> **What is needed**
Condense the paragraph beginning "That was the scene Thursday night" in the article below about the Entertainment Weekly launch party, keeping its main facts.

> **Passage for review**
####
Coming-Out Parties for Two Magazines : Reviews Are In at Time's Bash Launching EW

What does it take to launch a new national magazine? Investors. A distributor. Lots of presold ads. A writer or two. Oh, yes, and a launch party, the kind with a catered buffet, guests to be impressed and napkins and match books with the magazine's name engraved on them.

That was the scene Thursday night, when Time Inc. introduced its new Entertainment Weekly, a publication devoted to brief and beyond-brief reviews of movies, TV shows, recordings and books. Two and a half years in the making, EW is a multimillion-dollar gamble founded upon editor Jeff Jarvis' journalistic credo, put forth in his first editor's note: "Short is fine."

The guests at the kickoff included local media types come to check out the competition, as well as the usual have-food-will-travel party hangers-on. Someone inventive slung fluorescent plastic Slinkies from the ceiling for decor, and video monitors around the club bore a mysterious Big Brother-meets-Moon Zappa legend, "Kick back. Chill out. Hang loose. Have fun."

Party buzz reported one teensy problem so far: EW inadvertently miffed the powerful Disney Corp. this week with its less than flattering placement of a full-page ad for the studio's upcoming summer extravaganza, "Dick Tracy." (Dick was relegated to a lowly page somewhere in the back.) That morning, Disney sources were reportedly unhappy about the magazine's gaffe, and a Disney employee at the party confirmed that "the office is pretty ticked off"--only she didn't say ticked.
####
> **Data provided**
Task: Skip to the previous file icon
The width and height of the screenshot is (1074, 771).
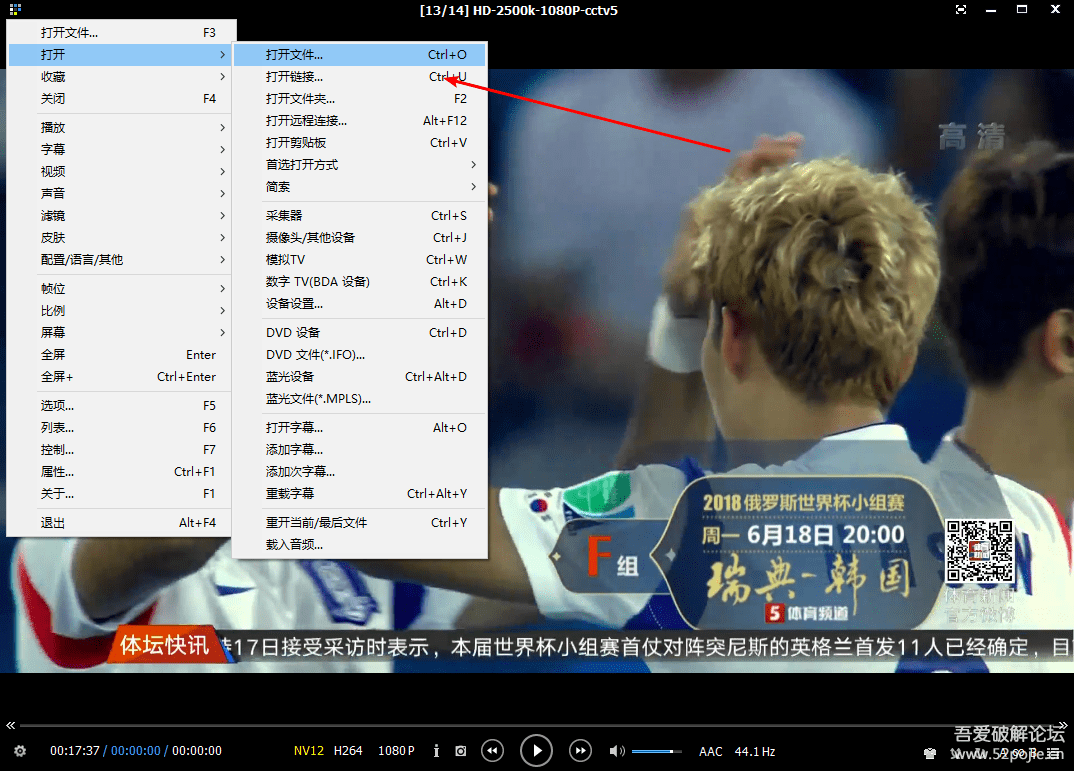Action: click(492, 750)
####
> **Answer section**
On Thursday night, Time Inc. launched Entertainment Weekly, a magazine of short reviews of movies, TV shows, recordings and books. The magazine took two and a half years to develop. It is a multimillion-dollar gamble built on editor Jeff Jarvis' credo from his first editor's note: "Short is fine."